In 1994, my parents were rear-ended while I was in the womb. My mom was rushed to the hospital in a flurry of panic for the unborn (look where we are now) - my father sustained a back injury that went virtually unnoticed in the commotion. He loves to remind people of that.
During my childhood, every year from New Year’s Eve into New Year’s Day there would be a Twilight Zone marathon on tv, channel 38 (no cable). I would binge endlessly, captivated by the irony, the curiosity, the humanity, the penchant for the uncanny. I recognized even then that each episode touched on the deepest truths of life and death, and of course, the space in between them.
To this day every time the camera clumsily and endearingly shifts over to Rod Serling’s unmistakable image, cig in hand, a literary Don Draper at his best, all I can hear in my mind is my dad mimicking his voice and inflection with emphasis. I wish I could write the sound of his impression into this essay so you could hear it. It’s pretty good.
My aunt Mary had a lengthy DVD collection, including all of the show’s seasons. I was never sure whether she had so many DVDs before Mattie got sick or because he got sick. I suppose we were only on the cusp of the VHS to DVD transition when that particular manifestation of the in-between-ness of living and dying began to seed itself. (2000? 2001?)
My parents…being cheap, would borrow what they could as far as movies. We borrowed the Twilight Zone box set, and again I binged over those sweet indulgent winter breaks you still get in middle school when you don’t have a job yet but you’re old enough to stay home alone. As a child I found myself somewhat bored by the episodes about elderly life and 20th century wars - things I had little entry-point to relate to at the time. (“if it doesn’t involve me I just have to remove it”-Lauryn Hill in self-critique).
On the Eve of 2023, I found myself with a hankering for the nostalgia of a Twilight Zone marathon.
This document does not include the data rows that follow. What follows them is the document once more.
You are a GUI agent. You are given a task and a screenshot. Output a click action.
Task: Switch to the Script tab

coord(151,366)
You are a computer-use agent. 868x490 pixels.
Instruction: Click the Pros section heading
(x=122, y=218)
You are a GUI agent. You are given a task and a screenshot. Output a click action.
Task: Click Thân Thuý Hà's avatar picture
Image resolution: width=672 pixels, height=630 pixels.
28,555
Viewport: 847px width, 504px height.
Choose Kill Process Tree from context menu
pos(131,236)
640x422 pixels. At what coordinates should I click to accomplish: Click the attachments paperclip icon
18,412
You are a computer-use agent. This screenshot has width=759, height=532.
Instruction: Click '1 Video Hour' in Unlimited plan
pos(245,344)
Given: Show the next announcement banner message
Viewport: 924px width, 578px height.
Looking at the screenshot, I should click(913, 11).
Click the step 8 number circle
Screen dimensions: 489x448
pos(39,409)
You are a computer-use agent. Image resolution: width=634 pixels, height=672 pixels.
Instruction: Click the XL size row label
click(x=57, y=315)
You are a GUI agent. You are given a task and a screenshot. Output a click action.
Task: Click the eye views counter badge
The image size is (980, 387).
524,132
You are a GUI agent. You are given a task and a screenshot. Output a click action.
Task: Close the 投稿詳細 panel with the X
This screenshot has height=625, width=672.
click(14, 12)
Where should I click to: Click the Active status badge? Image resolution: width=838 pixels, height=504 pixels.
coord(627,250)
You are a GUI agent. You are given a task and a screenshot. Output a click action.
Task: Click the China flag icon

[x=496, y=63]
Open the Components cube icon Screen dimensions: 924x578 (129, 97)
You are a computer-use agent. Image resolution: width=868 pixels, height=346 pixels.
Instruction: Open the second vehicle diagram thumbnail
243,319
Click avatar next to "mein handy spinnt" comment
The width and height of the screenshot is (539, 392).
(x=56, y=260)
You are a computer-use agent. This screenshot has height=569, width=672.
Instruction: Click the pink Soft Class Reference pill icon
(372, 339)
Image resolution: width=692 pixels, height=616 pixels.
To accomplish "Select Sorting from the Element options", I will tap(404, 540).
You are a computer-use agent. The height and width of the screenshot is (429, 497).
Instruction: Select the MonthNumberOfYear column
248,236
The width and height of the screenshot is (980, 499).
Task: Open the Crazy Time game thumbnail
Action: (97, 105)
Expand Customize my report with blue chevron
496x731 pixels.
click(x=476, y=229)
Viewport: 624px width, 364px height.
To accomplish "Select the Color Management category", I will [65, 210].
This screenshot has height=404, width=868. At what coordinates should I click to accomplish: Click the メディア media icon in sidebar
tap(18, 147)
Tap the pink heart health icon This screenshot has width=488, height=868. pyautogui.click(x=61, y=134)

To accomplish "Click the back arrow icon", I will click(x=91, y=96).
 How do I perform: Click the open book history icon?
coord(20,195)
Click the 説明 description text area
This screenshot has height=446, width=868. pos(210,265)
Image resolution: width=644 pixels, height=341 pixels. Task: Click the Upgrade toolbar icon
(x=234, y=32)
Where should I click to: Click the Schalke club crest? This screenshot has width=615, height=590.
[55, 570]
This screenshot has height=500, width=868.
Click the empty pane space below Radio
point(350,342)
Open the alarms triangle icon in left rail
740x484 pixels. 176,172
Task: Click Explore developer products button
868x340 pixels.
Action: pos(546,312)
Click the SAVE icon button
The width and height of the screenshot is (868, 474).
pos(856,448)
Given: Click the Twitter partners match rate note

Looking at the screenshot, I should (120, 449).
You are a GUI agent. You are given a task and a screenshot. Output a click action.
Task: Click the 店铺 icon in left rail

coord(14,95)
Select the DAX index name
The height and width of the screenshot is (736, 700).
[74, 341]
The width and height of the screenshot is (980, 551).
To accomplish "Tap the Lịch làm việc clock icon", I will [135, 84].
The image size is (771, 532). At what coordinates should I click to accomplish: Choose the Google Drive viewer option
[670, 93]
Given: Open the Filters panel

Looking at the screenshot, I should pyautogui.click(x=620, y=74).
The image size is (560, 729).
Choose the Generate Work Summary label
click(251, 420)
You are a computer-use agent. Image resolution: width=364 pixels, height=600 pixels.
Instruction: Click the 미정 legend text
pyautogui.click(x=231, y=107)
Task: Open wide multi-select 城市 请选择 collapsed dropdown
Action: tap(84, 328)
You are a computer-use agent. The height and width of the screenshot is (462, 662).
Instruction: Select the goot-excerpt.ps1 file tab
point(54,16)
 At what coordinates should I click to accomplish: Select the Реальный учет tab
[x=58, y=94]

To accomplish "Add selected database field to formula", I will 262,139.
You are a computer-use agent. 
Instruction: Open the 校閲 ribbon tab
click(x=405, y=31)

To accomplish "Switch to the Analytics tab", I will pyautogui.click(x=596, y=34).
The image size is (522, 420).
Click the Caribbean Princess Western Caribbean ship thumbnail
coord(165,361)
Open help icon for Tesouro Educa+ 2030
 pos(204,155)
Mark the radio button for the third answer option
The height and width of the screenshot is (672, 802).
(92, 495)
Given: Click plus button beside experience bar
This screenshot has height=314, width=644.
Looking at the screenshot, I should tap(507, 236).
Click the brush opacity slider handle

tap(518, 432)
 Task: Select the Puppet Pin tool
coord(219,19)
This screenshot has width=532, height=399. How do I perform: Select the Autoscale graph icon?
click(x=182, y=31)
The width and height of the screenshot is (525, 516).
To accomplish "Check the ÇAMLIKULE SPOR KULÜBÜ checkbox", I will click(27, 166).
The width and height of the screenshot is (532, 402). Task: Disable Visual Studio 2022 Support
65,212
As if it were a friend from my past that I hadn’t seen in a very long time. Someone long forgotten that I’d only briefly checked in with on social media a couple times, but didn’t really know what their life was like these days. I found a place to stream it online, and with just a hit I felt my life-blood flow and my infatuation with the show re-invigorate. I realized more and more how much its aethetics, storylines, acute observations, and brutal irony had been woven into the fabric of my worldview.
I “discovered” the word liminal during college. 2015 or so. Joan Watson (bless her chaotic heart) opened my eyes to the siginiface of etymology in the language we use. As I was struggling to find my Art and searching for ways to describe the things in my heart, mind, and spirit that words could not (such is the point of making art) I would leisurely look up etymology of different words that I found interesting or relevant. At some point I stumbled upon this miraculous word that held within its grasp everything I felt life was about. (My path of truly understanding the weight of this would take years - until I decided in 2020 to name my art practice in this word and my beloved material’s honor.) Liminal - a threshhold. An in-between. Comes from the same etymology as the words line, limit. It’s true it is used in calculus, eg, “the limit does not exist!” (I waited so long from the Mean Girls hayday of 2004 until I finally got to calculus in 2011 to find out that I still didn’t get what she meant when she said that, meaning they just phrased it that way for cinematic and quotable effect. What a disappointment.) To me the concept of liminal was very real and very expansive.Â
I had always been fascinated by that space in the early evening sky just after sunset where it transitioned from the clouds being lighter than the background - white on blue - to them appearing darker than it - darker grey on light blue. Was it just an appearance? An optical illusion? An Albers style color instability? Much like the sky being perceived as blue in the first place? Regardless - it looked real, it was potent, it was inspiring, it was magnificently beautiful, and most of all it was repeatable. It was not a one-time fluke. I began to see it many evenings in the sky. Then I began to see it in other things. Everywhere.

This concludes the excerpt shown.